三朝の物語
〜歴史と風土が編む、再生の聖地〜
なぜ、この地で人は蘇るのか。
八百五十年、受け継がれる
癒やしの記憶。
山陰の名湯・三朝温泉。ここには、
単なる観光地ではない、
850年以上の時を超えて
人々の心身を癒やし、
再生へと導いてきた
深い歴史と風土があります。
日本遺産第一号にも認定された、
現代に息づく「湯治の聖地」の物語を
紐解きます。
白狼伝説と源泉の始まり
(再生の物語)
傷ついた白狼がもたらした、
神聖なる“再生の湯”
三朝温泉の始まりは、平安時代末期の長寛元年(1163)にまで遡ります。源義朝の家臣、大久保左馬之祐が、源氏の再興を祈願するために三徳山へと向かう道中、一本の年老いた白い狼に出会いました。

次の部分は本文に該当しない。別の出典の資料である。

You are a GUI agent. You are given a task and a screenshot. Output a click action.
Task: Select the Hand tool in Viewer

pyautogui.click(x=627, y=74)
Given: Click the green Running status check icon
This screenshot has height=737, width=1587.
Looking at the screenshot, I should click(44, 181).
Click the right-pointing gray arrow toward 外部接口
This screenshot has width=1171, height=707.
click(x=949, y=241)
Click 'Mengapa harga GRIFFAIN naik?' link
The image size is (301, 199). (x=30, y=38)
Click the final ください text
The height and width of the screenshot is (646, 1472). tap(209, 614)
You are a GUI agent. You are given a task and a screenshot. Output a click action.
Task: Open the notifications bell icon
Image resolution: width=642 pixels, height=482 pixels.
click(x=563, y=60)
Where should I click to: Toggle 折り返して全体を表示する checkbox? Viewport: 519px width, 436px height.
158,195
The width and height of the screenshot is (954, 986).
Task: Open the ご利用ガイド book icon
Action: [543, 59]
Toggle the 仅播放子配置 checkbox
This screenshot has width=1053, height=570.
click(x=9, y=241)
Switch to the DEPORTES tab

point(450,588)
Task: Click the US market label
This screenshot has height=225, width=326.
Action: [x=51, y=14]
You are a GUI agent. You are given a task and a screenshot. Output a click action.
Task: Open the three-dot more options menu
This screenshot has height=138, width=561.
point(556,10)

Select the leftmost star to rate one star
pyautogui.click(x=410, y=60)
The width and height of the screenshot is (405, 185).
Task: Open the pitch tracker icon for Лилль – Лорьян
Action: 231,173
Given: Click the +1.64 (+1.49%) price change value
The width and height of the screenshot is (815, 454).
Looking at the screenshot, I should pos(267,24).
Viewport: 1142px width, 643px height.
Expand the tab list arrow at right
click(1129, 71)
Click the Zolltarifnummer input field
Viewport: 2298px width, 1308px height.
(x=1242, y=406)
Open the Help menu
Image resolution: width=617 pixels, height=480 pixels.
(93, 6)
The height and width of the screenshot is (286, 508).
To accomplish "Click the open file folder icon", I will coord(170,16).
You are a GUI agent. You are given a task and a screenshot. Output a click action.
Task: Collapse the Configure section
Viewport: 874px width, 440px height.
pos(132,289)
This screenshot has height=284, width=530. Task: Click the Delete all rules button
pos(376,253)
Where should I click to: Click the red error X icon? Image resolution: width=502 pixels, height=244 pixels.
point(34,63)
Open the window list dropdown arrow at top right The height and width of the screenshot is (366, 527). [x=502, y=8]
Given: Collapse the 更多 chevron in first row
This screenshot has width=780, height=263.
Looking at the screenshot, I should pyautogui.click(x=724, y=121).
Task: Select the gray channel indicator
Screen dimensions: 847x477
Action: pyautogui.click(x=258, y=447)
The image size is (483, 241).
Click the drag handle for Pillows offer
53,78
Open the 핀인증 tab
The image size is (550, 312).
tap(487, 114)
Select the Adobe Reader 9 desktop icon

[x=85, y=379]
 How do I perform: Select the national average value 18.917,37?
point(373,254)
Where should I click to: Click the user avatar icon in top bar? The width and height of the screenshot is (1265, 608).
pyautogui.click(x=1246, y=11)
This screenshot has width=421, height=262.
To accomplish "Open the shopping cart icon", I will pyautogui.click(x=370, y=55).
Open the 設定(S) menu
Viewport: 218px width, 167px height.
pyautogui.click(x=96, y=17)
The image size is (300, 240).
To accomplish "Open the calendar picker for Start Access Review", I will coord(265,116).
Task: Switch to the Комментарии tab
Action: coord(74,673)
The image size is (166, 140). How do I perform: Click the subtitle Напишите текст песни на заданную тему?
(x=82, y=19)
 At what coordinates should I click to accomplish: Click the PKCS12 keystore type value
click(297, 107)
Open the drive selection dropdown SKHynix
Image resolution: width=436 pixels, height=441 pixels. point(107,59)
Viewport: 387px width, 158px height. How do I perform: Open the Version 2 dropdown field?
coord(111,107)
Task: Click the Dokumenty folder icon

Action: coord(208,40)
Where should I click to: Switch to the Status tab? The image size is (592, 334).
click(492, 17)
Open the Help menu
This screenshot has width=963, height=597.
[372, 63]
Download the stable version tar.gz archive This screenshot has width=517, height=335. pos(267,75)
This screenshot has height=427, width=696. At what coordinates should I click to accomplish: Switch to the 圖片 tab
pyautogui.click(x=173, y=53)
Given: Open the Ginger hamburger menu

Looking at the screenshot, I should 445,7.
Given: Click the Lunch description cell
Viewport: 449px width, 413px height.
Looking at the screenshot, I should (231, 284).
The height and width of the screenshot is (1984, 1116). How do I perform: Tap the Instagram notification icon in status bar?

一度は弓を構えたものの、「不必要な殺生はすまい」と白狼を逃がしたその夜、左馬之祐の夢に妙見菩薩が現れます。菩薩は白狼を救った慈悲の心を讃え、一本の古い楠の根元から湧き出る霊泉の場所を教えました。これが、今も語り継がれる三朝温泉の開湯伝説です。「三度、朝を迎えると病が治る」とされる伝説の癒やしは、ここから始まりました。
三朝川の風土と
昭和レトロな街並み
(日常からの解放)
清流のせせらぎとカジカカエルの歌声。
昭和レトロがもたらす
精神的リトリート。
三朝の魅力は温泉の泉質だけにとどまりません。宿のすぐそばを流れる澄み切った三徳川(三朝川)。夕暮れ時にはカジカカエルの情緒ある歌声が響き渡り、どこか懐かしい昭和レトロな温泉街が広がります。
都市生活の中でいつの間にか溜まってしまった日常のノイズ。青御影石の三朝橋を渡り、澄んだ空気を胸いっぱいに吸い込むだけで、凝り固まった心がじんわりと解きほぐされていくのを感じるはずです。
時の流れを忘れる静寂の風土が、あなたの「現代湯治」をより深いものへと導きます。